### OBJECTIVE
Rewrite the items from the beginning through the line containing "Agents (49, 2369)", keeping that line and every request, and multiply each answer coordinate by 1.9, rounding to whole numbers with halves rounded up. Leave all other numbers unchanged.

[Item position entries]
· · · · ·

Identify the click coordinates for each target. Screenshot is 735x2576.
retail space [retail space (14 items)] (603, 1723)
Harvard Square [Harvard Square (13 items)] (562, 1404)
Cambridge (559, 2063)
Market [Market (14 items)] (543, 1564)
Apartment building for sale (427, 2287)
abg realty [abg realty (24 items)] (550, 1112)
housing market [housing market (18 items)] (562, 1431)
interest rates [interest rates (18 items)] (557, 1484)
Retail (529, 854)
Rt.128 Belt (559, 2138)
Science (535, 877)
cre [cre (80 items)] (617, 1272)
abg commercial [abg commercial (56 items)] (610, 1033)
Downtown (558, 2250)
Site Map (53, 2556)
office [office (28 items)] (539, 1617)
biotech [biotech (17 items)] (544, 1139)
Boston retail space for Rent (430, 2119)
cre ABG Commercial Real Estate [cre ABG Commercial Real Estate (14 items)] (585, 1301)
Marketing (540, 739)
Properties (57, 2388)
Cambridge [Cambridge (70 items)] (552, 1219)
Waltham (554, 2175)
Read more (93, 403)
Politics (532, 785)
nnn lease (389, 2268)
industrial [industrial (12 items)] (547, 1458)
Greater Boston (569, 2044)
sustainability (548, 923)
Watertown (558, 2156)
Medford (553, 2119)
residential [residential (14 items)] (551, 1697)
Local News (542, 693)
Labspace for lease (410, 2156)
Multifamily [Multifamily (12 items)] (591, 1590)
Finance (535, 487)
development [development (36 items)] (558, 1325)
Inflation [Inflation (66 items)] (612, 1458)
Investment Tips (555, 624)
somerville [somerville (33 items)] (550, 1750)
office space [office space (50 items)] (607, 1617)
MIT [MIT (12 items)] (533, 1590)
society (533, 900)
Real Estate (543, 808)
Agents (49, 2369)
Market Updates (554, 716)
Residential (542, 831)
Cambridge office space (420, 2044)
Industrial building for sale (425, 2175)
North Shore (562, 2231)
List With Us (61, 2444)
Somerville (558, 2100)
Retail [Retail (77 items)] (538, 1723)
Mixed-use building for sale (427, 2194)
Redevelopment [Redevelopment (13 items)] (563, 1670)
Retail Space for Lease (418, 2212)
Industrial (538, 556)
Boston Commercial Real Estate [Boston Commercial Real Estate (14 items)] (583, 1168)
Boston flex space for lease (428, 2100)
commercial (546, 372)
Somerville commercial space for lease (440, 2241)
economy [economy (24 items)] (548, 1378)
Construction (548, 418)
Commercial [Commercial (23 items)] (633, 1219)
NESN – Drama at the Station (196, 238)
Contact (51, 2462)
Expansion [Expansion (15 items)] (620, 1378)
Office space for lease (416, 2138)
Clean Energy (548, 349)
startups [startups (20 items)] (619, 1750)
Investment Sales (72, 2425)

· · · · ·

### OUTPUT FOR THIS EXERCISE
Identify the click coordinates for each target. Screenshot is 735x2576.
retail space [retail space (14 items)] (1146, 3274)
Harvard Square [Harvard Square (13 items)] (1068, 2668)
Cambridge (1062, 3920)
Market [Market (14 items)] (1032, 2972)
Apartment building for sale (811, 4345)
abg realty [abg realty (24 items)] (1045, 2113)
housing market [housing market (18 items)] (1068, 2719)
interest rates [interest rates (18 items)] (1058, 2820)
Retail (1005, 1623)
Rt.128 Belt (1062, 4062)
Science (1017, 1666)
cre [cre (80 items)] (1172, 2417)
abg commercial [abg commercial (56 items)] (1159, 1963)
Downtown (1060, 4275)
Site Map (101, 4856)
office [office (28 items)] (1024, 3072)
biotech [biotech (17 items)] (1034, 2164)
Boston retail space for Rent (817, 4026)
cre ABG Commercial Real Estate [cre ABG Commercial Real Estate (14 items)] (1112, 2472)
Marketing (1026, 1404)
Properties (108, 4537)
Cambridge [Cambridge (70 items)] (1049, 2316)
Waltham (1053, 4133)
Read more (177, 766)
Politics (1011, 1492)
nnn lease (739, 4309)
industrial [industrial (12 items)] (1039, 2770)
Greater Boston (1081, 3884)
sustainability (1041, 1754)
Watertown (1060, 4096)
Medford (1051, 4026)
residential [residential (14 items)] (1047, 3224)
Local News (1030, 1317)
Labspace for lease (779, 4096)
Multifamily [Multifamily (12 items)] (1123, 3021)
Finance (1017, 925)
development [development (36 items)] (1060, 2518)
Inflation [Inflation (66 items)] (1163, 2770)
Investment Tips (1055, 1186)
somerville [somerville (33 items)] (1045, 3325)
office space [office space (50 items)] (1153, 3072)
MIT [MIT (12 items)] (1013, 3021)
society (1013, 1710)
Real Estate (1032, 1535)
Agents (93, 4501)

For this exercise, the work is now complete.